WTO A RISCHIO CON L’ACCORDO USA-CINA


Ancora non si sa come andrà a finire il negoziato sul commercio tra americani e cinesi, ma più si entra nel vivo e nei dettagli più una cosa sembra chiara: se si arriva a un accordo, davanti al WTO di Ginevra potranno appendere un cartello con su scritto ‘chiuso a tempo indeterminato’. I termini che gli americani stanno chiedendo di accettare ai cinesi sono infatti l’esatto opposto di come funziona l’Organizzazione ginevrina del commercio mondiale, che una volta si chiamava GATT, vale a dire General Agreement on Tariffs and Trade.

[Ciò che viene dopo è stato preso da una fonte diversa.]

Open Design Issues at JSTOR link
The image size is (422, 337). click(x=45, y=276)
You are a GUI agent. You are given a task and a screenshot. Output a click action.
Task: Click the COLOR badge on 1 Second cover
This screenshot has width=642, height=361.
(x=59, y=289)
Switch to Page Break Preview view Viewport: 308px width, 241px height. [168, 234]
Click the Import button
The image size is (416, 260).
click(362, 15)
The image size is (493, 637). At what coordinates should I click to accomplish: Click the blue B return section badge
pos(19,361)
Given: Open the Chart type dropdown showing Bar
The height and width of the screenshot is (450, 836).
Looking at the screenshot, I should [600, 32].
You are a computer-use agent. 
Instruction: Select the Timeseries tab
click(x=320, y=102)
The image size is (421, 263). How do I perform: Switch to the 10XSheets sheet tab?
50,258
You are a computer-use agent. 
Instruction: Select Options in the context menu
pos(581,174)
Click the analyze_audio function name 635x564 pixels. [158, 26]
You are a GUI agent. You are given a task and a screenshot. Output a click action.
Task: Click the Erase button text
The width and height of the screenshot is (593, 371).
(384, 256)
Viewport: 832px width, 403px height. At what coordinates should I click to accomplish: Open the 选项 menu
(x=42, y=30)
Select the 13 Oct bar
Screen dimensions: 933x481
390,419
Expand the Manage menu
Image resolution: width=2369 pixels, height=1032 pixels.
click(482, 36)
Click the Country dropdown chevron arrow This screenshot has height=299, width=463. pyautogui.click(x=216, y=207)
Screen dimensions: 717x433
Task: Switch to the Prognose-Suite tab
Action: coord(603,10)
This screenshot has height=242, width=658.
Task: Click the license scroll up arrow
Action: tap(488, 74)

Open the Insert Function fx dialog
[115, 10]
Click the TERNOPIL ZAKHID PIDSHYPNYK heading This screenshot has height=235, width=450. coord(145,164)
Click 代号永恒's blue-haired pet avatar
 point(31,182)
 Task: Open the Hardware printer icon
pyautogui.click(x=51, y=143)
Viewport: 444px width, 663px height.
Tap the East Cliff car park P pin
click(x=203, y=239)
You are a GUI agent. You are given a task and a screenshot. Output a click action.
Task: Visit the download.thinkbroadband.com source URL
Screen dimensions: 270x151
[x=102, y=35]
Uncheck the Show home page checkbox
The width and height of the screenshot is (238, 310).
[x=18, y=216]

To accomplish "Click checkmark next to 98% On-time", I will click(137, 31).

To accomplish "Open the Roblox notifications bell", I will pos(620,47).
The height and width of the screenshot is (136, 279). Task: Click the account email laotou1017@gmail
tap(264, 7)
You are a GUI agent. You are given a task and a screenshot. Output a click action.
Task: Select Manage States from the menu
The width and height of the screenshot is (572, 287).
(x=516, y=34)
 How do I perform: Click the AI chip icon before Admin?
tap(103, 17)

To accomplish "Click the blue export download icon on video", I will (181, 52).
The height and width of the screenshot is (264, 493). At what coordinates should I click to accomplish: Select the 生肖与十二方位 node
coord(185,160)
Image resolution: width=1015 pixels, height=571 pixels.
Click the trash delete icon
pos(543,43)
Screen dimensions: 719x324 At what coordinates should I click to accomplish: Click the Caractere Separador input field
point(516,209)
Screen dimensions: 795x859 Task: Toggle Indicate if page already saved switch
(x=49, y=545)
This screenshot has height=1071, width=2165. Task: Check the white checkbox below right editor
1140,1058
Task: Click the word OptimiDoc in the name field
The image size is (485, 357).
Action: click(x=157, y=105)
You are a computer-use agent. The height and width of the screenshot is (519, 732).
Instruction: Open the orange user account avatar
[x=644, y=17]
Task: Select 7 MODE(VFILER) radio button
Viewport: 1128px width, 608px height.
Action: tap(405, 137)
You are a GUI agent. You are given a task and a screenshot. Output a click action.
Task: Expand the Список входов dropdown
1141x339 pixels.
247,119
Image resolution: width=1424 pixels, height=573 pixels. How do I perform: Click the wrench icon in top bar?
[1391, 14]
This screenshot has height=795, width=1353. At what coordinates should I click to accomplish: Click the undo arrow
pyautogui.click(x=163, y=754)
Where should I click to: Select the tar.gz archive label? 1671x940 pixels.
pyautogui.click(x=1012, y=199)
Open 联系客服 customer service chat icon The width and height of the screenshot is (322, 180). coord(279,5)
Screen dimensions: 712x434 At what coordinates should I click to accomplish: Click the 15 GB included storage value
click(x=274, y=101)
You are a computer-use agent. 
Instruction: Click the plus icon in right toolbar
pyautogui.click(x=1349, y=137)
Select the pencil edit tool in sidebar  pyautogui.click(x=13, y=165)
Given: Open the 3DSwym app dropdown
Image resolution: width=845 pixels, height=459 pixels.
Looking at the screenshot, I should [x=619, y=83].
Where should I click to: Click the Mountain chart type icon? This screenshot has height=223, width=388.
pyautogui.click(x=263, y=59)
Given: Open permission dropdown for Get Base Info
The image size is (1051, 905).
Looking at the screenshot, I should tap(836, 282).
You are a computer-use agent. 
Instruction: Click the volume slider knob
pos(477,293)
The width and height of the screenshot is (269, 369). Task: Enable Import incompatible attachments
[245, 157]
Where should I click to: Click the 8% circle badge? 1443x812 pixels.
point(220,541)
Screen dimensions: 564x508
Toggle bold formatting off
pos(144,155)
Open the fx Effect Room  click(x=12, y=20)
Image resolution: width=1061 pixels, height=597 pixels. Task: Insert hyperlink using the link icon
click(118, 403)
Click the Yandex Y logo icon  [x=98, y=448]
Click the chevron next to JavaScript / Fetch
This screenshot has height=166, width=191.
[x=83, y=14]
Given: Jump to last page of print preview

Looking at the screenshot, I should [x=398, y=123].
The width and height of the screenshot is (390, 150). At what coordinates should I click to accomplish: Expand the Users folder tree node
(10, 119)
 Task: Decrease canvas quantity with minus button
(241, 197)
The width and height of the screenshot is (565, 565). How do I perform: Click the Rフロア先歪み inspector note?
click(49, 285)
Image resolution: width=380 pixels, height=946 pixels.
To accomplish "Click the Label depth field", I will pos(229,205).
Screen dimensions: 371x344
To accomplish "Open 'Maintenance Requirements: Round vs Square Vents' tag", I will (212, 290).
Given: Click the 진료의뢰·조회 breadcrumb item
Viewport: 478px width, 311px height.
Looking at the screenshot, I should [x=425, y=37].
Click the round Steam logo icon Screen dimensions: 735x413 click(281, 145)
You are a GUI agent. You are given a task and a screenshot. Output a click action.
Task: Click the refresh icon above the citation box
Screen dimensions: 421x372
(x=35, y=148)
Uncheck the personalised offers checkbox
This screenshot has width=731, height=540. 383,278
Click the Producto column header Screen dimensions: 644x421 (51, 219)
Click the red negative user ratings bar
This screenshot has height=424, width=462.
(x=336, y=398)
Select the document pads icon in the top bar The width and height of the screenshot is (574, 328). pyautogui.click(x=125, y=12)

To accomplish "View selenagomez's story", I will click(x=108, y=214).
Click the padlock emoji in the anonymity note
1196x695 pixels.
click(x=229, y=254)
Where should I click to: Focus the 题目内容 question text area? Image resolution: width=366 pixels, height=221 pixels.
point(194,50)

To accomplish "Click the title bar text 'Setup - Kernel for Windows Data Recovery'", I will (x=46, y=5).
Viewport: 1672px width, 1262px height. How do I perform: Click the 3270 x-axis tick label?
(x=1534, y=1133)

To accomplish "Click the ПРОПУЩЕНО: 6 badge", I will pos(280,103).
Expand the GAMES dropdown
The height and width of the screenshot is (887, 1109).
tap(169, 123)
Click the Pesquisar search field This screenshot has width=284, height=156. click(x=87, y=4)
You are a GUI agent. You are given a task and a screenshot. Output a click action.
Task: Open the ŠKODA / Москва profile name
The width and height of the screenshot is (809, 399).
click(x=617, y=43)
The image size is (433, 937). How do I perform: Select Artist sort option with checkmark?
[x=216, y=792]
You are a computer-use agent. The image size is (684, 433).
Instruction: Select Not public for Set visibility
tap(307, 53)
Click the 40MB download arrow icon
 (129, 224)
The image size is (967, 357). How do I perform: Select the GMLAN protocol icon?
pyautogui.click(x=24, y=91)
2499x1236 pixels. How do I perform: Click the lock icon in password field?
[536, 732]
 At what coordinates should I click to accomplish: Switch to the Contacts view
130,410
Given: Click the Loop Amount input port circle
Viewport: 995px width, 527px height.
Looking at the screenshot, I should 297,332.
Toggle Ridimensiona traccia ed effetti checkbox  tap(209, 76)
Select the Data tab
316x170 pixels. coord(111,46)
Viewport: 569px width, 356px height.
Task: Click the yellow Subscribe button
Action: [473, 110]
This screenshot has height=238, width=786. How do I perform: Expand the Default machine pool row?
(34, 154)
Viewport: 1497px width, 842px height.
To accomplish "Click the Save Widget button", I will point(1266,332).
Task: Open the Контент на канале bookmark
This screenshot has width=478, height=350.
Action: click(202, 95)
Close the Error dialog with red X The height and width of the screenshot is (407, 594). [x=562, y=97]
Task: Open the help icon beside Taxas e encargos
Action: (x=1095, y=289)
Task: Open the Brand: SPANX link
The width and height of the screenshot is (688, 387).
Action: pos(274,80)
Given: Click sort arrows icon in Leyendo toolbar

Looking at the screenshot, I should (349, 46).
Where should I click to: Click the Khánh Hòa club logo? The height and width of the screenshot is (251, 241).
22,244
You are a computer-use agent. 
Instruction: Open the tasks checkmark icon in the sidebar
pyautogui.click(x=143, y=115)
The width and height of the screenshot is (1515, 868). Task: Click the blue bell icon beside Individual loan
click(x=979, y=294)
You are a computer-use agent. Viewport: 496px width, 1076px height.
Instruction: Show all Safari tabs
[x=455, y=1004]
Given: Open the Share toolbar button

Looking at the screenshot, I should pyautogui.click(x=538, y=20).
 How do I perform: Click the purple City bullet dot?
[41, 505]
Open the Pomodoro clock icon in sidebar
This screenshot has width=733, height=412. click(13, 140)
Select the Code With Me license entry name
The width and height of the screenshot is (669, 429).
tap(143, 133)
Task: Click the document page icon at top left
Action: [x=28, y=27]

Gli americani infatti non solo chiedono di mettere nero su bianco quanti e quali beni e servizi possono essere scambiati tra i due paesi e a quali condizioni. Vogliono anche che i termini fissati vengano sottoposti a verifica regolarmente, con tariffe e dazi sempre pronti a scattare se la controparte non rispetta gli accordi. Un meccanismo che somiglia a quello delle sanzioni: se non fai quello che ti impegni a fare scatta la punizione. A Ginevra invece se uno dei 164 membri ritiene di essere discriminato da un altro si rimette al giudizio di una commissione ad hoc. Per il WTO sarebbe una vera a propria nemesi storica perché fu proprio a Ginevra che alla Cina fu concesso l’ingresso a dicembre del 2001 nonostante la sua economia non offrisse molte garanzie di poter rispettare le regole di un commercio leale e senza trucchi. Il bilancio dei 17 anni passati da allora è misto: è esplosa la globalizzazione, la Cina ha messo a segno una crescita economica senza precedenti della storia, ma il resto del mondo e soprattutto i paesi sviluppati hanno di fatto sussidiato quella crescita imbarcando deflazione.